The national, and many times global, reach of most businesses, regardless of size and physical location, continues to drive the ever increasing importance and value of intangible assets. In fact, a business's intellectual property ("IP"), its intangible assets, typically represents a greater proportion of the total value of the business than the value of its tangible assets such as real property, equipment, and inventory.
This is because IP covers a variety of intangible assets, including:
- Patents for inventions, processes, and product designs;
- Trademarks and trade dress encompassing brand names, logos, symbols, and the overall aesthetic look and feel of a business or its products;
- Trade secrets including customer lists, vendor lists, and formulations; and,
- Copyrights protecting websites, promotional materials, product packaging, software, and other visual art.
Despite the value and universal importance of IP to essentially all businesses, many do not accurately inventory the creation, protection, management, and exploitation of their IP assets. The challenge is typically finding the resources and management buy-in necessary to prioritize the proactive identification, protection, and management of IP assets. Many times, the immediate and urgent issues of the day-to-day operations take precedence until the IP assets become the urgent matter at hand. This can result in IP assets that simultaneously qualify as a business's most valuable asset and represent the highest liability, waste of resources, and loss of potential revenue.
Best IP Asset Practices
An Intellectual Property Audit ("IP Audit") is the best business practice to minimize IP risks and liability and safeguard the protection and enforcement of valuable IP assets. It is a systematic, solution-based review of a business's assets and policies used to identify, manage, and leverage IP assets and the related risks and opportunities. IP Audits evaluate, preserve, and enrich IP rights; correct IP asset deficiencies and errors; identify opportunities to leverage IP assets that would otherwise be underutilized; minimize infringement liability; and result in the development of best practice policies and procedures for IP asset management.
Purpose of an IP Audit
- Identify IP Rights: The efficient and effective management of a business's assets, including intangible IP assets, is essential to the bottom line. If a business has not identified or is unaware of its IP assets, it cannot manage or protect them from damage or loss. Thus, the first purpose of the IP Audit is to identify all IP assets (owned or licensed).
- Enhance IP Value: The IP rights that comprise IP assets are created and protected by a myriad of state and federal laws, case law, and the Constitution of the United States. These laws set forth different ways in which IP rights are created, protected, and enforced depending on which IP assets—copyrights, patents, trademarks, or trade secrets—are being considered.

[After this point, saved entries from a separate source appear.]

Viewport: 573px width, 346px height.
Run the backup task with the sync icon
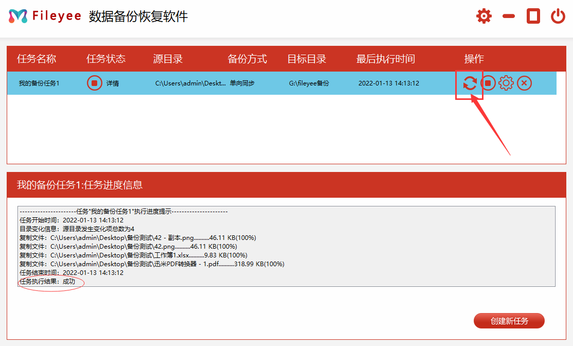[x=469, y=83]
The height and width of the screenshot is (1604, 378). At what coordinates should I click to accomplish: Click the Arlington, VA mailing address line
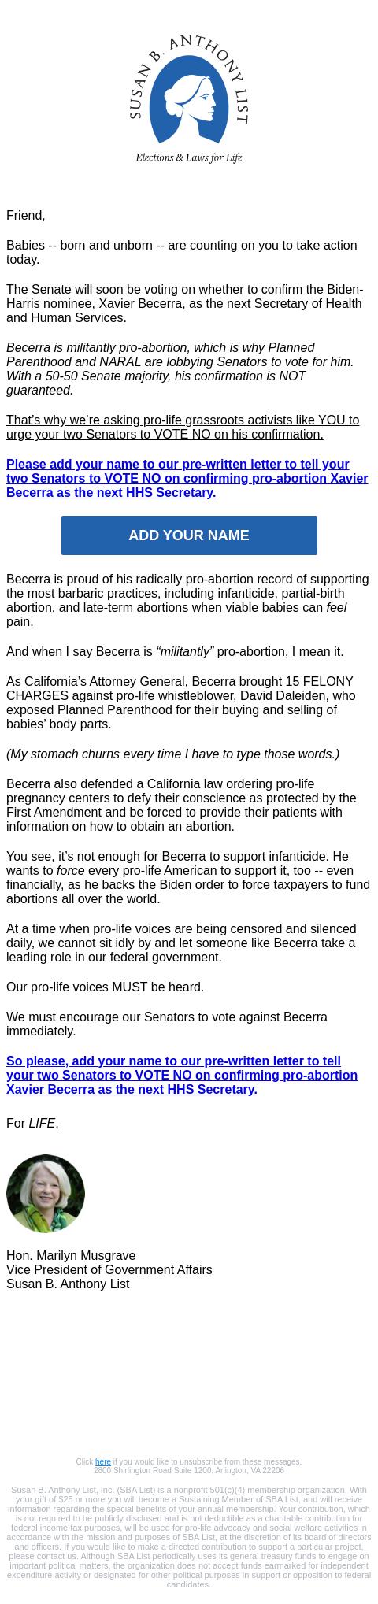click(x=189, y=1470)
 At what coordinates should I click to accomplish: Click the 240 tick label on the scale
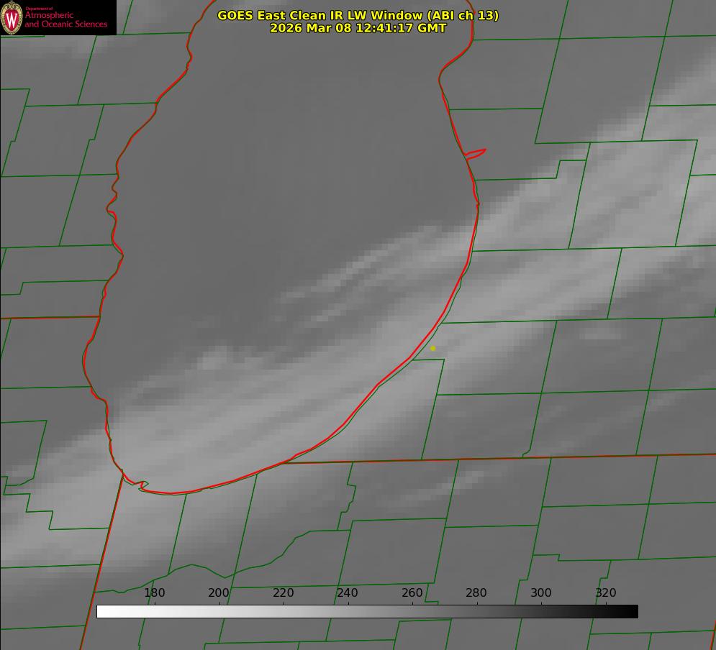tap(348, 593)
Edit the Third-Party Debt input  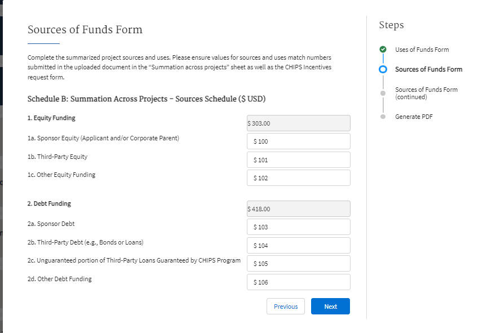(298, 246)
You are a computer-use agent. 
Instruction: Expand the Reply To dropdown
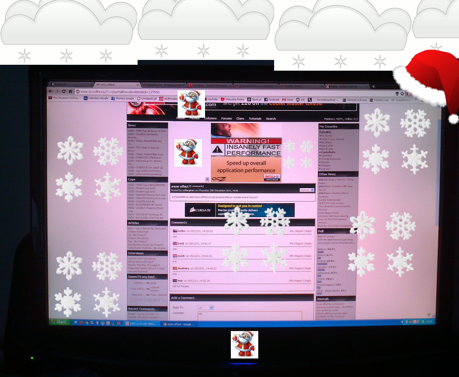[206, 307]
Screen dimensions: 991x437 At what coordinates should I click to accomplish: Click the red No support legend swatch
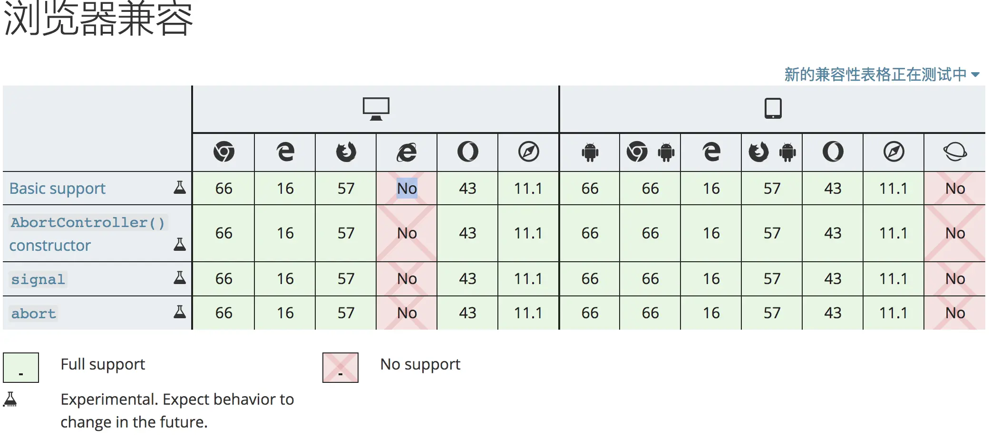pos(340,368)

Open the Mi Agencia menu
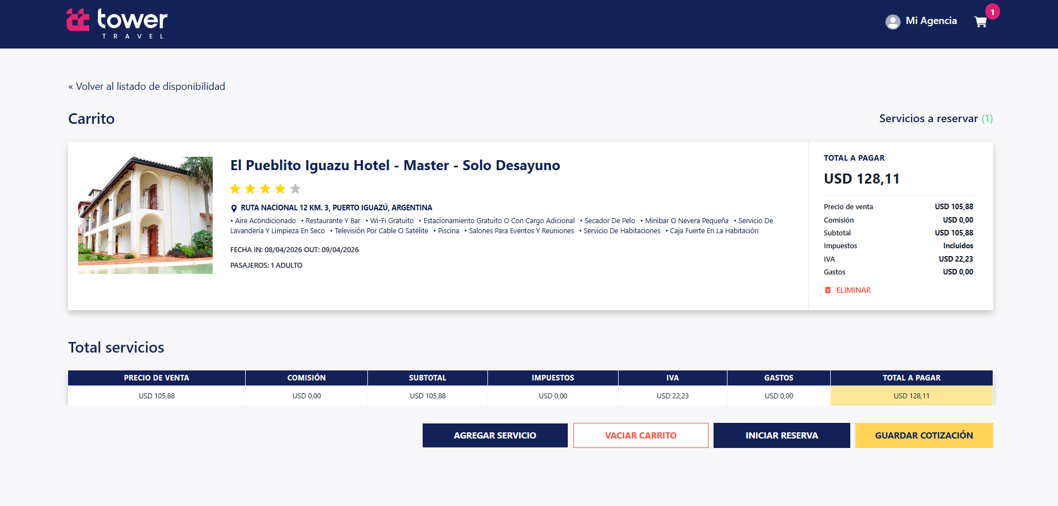click(931, 21)
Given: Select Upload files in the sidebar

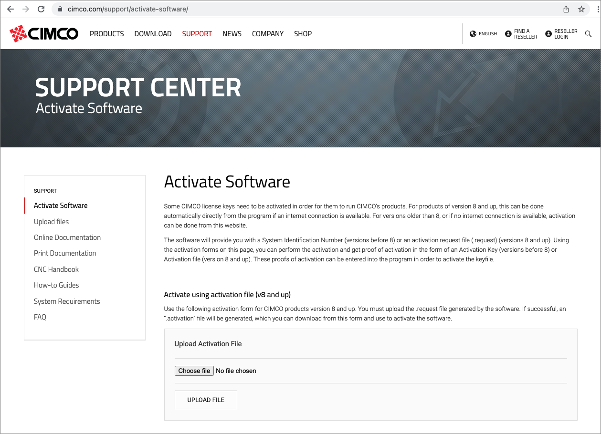Looking at the screenshot, I should (51, 221).
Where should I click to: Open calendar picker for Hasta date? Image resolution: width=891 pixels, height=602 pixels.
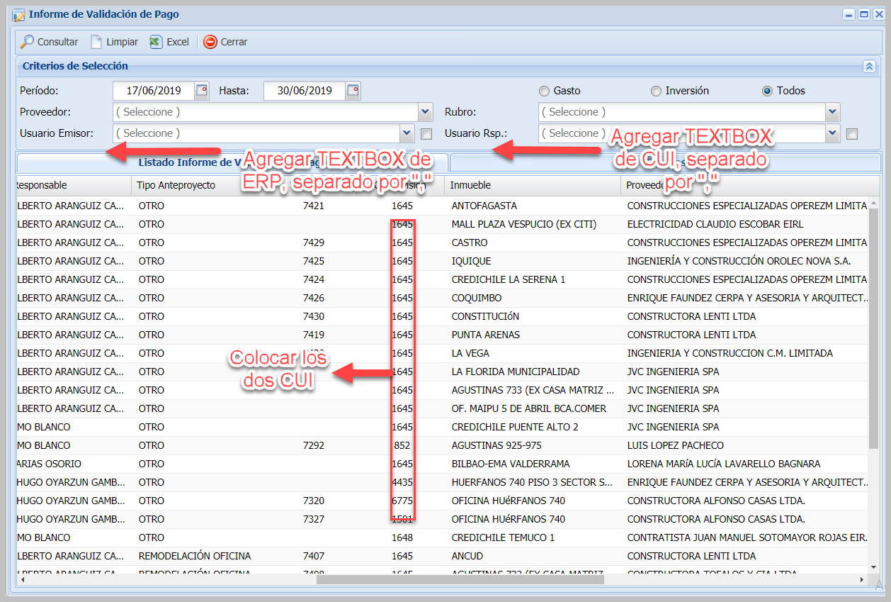click(353, 90)
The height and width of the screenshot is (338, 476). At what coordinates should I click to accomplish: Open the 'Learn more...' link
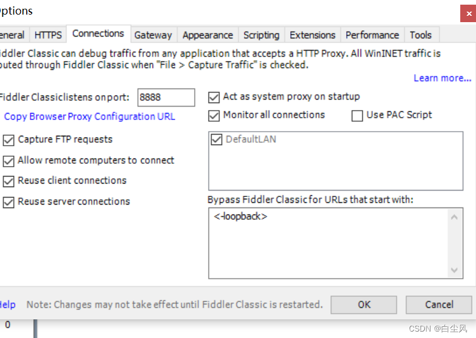[x=442, y=78]
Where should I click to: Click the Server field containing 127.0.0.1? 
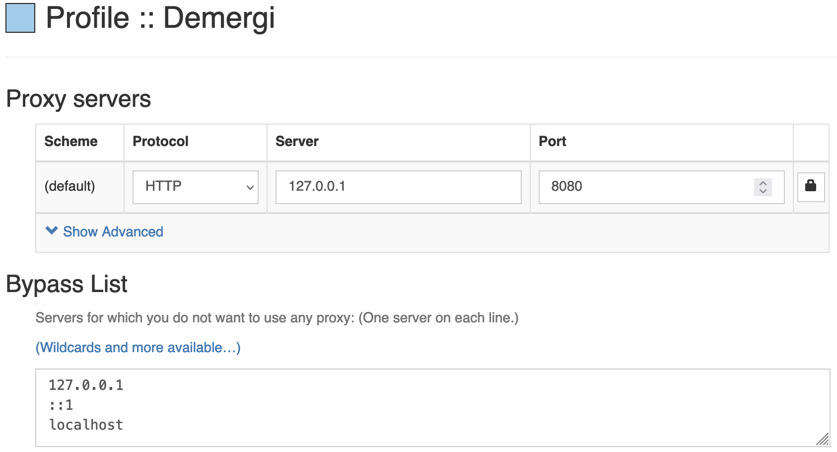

Businesses often unknowingly lose, diminish, or destroy IP assets due to a lack of understanding of the varying requirements for each type of IP. IP Audits provide an integrated approach for avoiding loss, increasing value, and strengthening the rights related to IP assets.
- Understand IP Limitations: IP assets, and the use of those assets, can be limited, encumbered, or compromised through contractual agreements. IP Audits include the review of business agreements pertaining to IP assets such as licenses, employee agreements, independent contractor agreements, joint venture agreements, and settlement agreements.
- Minimize IP Risk: IP disputes are complex, lengthy, and expensive. The effect is that businesses forgo enforcement (resulting in loss of IP rights), cede certain IP rights to reach a resolution (limiting business opportunities), or spend resources defending against an inadvertent infringement (wasting valuable resources). IP Audits can help identify, and many times assist in, avoiding or minimize potential disputes through strategic planning and proactive remedial action.
Benefits of an IP Audit
- Opportunities: The IP Audit process requires the involvement of legal professionals and employees from all levels (e.g., inventors, managers, executives) and from all departments (e.g., marketing, research, finance). The resulting synergy of combining the industry and business knowledge of the employees with the IP knowledge of the legal professionals can be its own competitive advantage.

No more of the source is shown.